• _Exercise prompt_:
Copy, from the material below, each line where "Task" shows up.

• _Input data_:
[Start of Attachment]
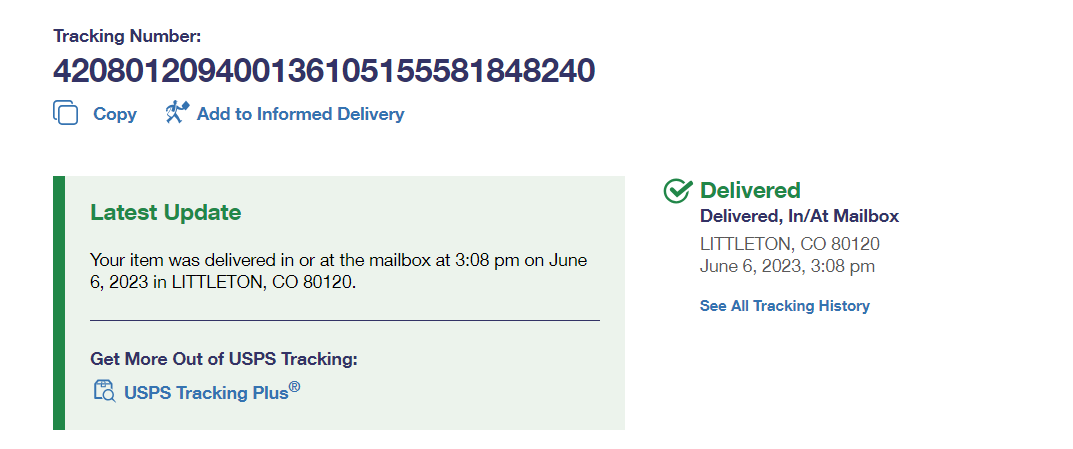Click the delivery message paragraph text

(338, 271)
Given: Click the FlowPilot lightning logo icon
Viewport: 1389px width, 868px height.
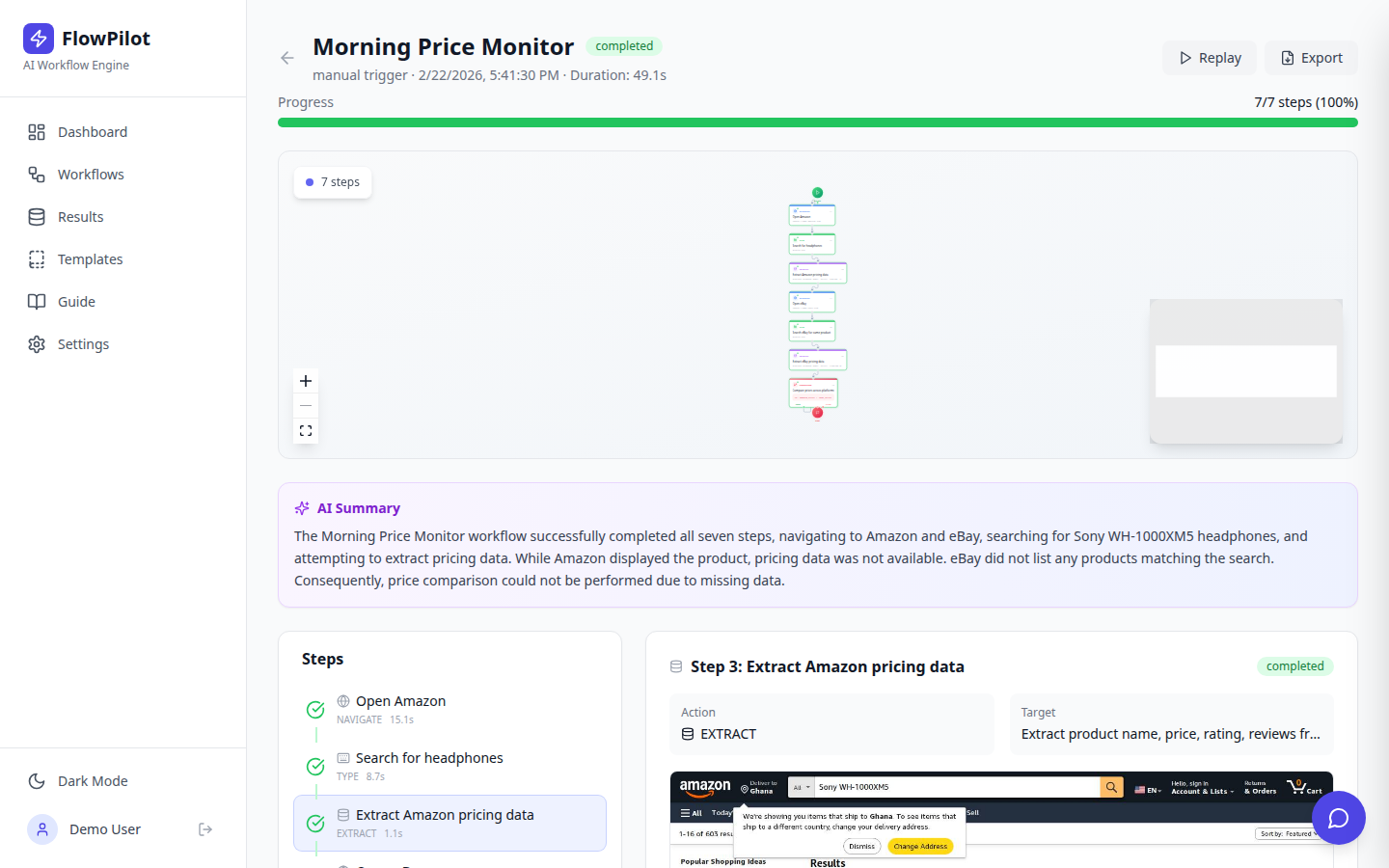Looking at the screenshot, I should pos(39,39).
[End of Attachment]
[Start of Attachment]
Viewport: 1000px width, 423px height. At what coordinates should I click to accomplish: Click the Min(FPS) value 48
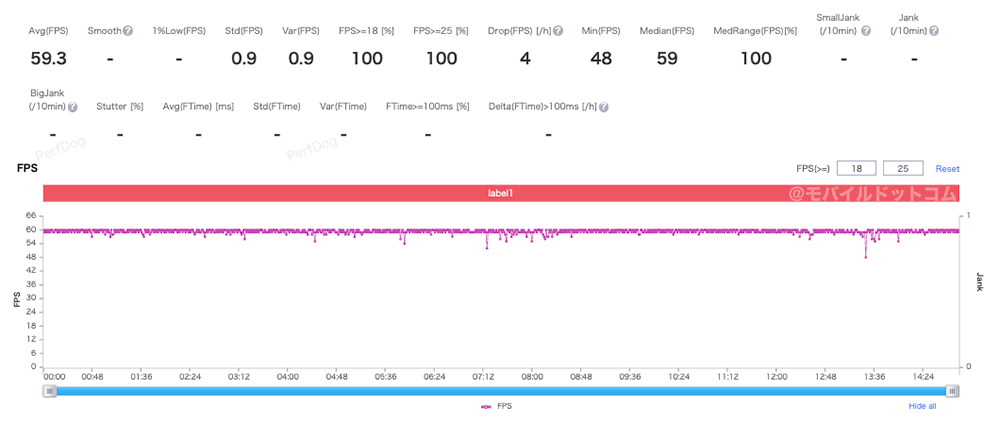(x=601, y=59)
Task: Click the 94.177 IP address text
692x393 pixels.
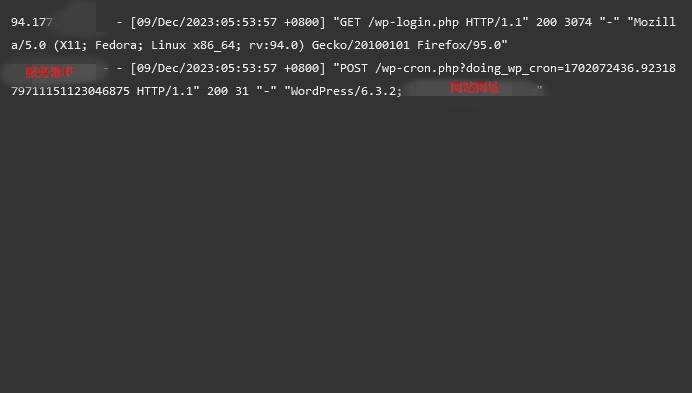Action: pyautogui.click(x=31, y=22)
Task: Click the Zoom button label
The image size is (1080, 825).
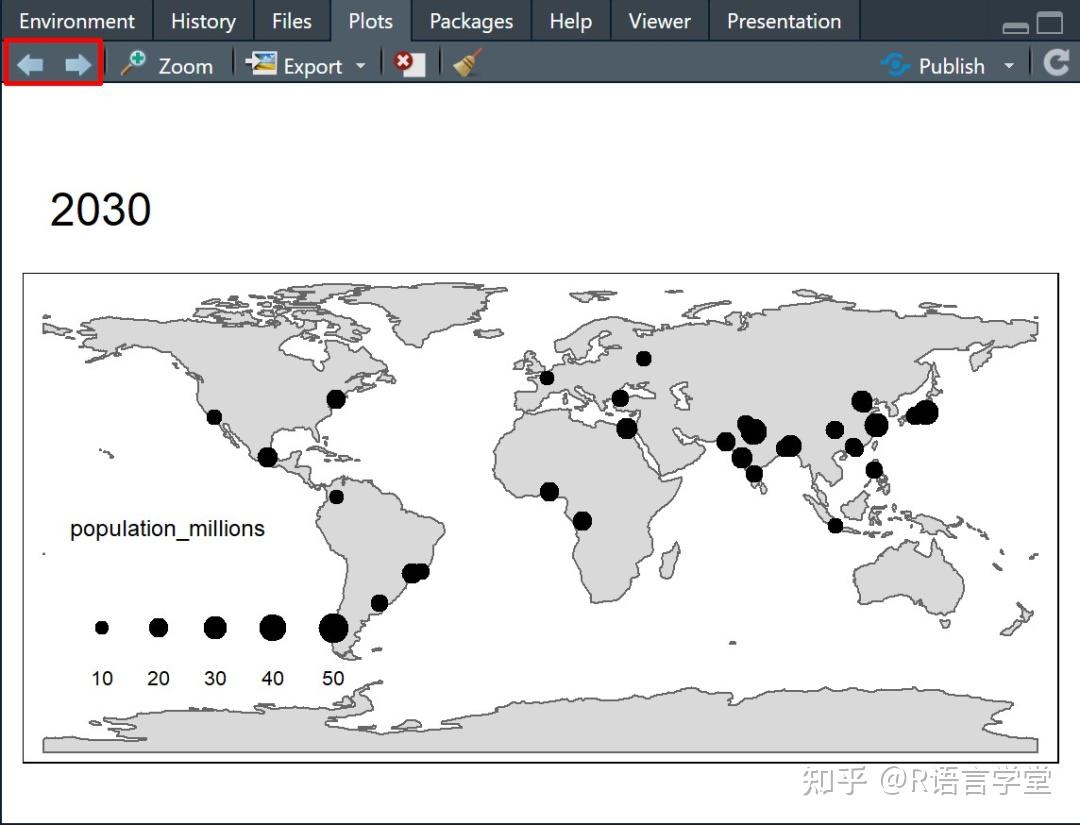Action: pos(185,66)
[End of Attachment]
• _Exercise output_:
Task: Click the 94.177 IP address text
Task: Click the Zoom button label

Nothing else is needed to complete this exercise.